A Randomized Phase 2 Study Of Mau868 Vs Placebo To Treat Bk Viremia In Kidney Transplant Recipients

S. Jordan¹, A. P. Limaye², B. Fischbach³, P. Sood⁴, S. Collette⁵, L. Gasink⁶, M. W. Fordyce⁷, C. J. Lin⁷, M. Hodges⁶, D. C. Brennan⁸

¹Cedars-Sinai Medical Center, Los Angeles, CA, ²University of Washington, Seattle, WA, ³Dallas Nephrology Associates, Inc, Dallas, TX, ⁴University of Pittsburgh Medical Center, Pittsburgh, PA, ⁵Hôpital Maisonneuve-Rosemont, Montréal, QC, Canada, ⁶previous employee/consultant for Amplyx Pharmaceuticals, San Diego, CA, ⁷Vera Therapeutics, Inc, Brisbane, CA, ⁸Johns Hopkins School of Medicine, Baltimore, MD

Meeting: 2022 American Transplant Congress

Abstract number: 9004

Keywords: Kidney transplantation, Monoclonal antibodies, Polyma virus, Viral therapy

Topic: Basic & Clinical Science » Basic & Clinical Science » 74 - Clinical Trials

Session Information

Session Name: Late Breaking: Clinical Trials

Session Type: Rapid Fire Oral Abstract

Date: Saturday, June 4, 2022

Session Time: 2:00pm-3:00pm

Presentation Time: 2:30pm-2:40pm

Location: Hynes Ballroom B

*Purpose: To assess the safety and efficacy of MAU868, a BK virus-specific monoclonal antibody, in adult kidney transplant recipients with BK viremia.

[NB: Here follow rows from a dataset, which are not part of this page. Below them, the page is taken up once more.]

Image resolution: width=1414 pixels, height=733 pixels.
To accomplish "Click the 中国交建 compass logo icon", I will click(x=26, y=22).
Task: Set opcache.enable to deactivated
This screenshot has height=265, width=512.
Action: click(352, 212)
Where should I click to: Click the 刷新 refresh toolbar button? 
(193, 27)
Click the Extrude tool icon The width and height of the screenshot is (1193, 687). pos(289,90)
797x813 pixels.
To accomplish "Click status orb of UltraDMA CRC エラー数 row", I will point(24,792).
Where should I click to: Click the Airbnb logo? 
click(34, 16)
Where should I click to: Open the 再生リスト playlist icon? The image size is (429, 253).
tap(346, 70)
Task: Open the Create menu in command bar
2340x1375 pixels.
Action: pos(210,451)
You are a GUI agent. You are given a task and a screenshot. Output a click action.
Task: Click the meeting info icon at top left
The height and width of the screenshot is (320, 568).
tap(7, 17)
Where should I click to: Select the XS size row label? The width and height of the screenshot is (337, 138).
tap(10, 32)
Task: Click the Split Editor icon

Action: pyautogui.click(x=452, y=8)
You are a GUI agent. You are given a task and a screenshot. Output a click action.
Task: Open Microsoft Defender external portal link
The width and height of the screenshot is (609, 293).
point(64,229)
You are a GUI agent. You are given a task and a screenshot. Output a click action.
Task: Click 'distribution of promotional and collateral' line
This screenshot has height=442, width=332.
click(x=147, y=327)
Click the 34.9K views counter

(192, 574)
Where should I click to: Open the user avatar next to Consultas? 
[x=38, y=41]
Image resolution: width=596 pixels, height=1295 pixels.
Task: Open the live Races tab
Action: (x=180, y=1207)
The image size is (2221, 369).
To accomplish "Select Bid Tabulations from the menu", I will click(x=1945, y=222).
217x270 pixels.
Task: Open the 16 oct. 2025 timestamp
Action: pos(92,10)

*Methods: This is a Phase 2, randomized, placebo-controlled, double-blind study in patients who received a kidney transplant within 1 year of enrollment and, within 10 days of enrollment, had BK viremia (≥10⁴ DNA copies/mL or detectable BK viral load [≥10³ copies/mL] in ≥1 of 2 samples 1 to 3 weeks apart). Patients received MAU868 or placebo intravenously (IV) every 28 days for 12 weeks, with 24 weeks follow-up. This interim analysis reports results at 12 weeks for 2 cohorts: MAU868 1350 mg IV x4 doses, and MAU868 6750 mg IV followed by MAU868 1350 mg IV x3 doses. The primary endpoint was safety; antiviral activity was assessed in secondary and post-hoc analyses.

*Results: Twenty patients received MAU868 and 8 patients received placebo; all completed 12-weeks of treatment. Baseline data were comparable between groups. MAU868 was well tolerated, with a comparable frequency of adverse events and serious adverse events between groups. The antiviral effect was higher in the MAU868 group than the placebo group (Table).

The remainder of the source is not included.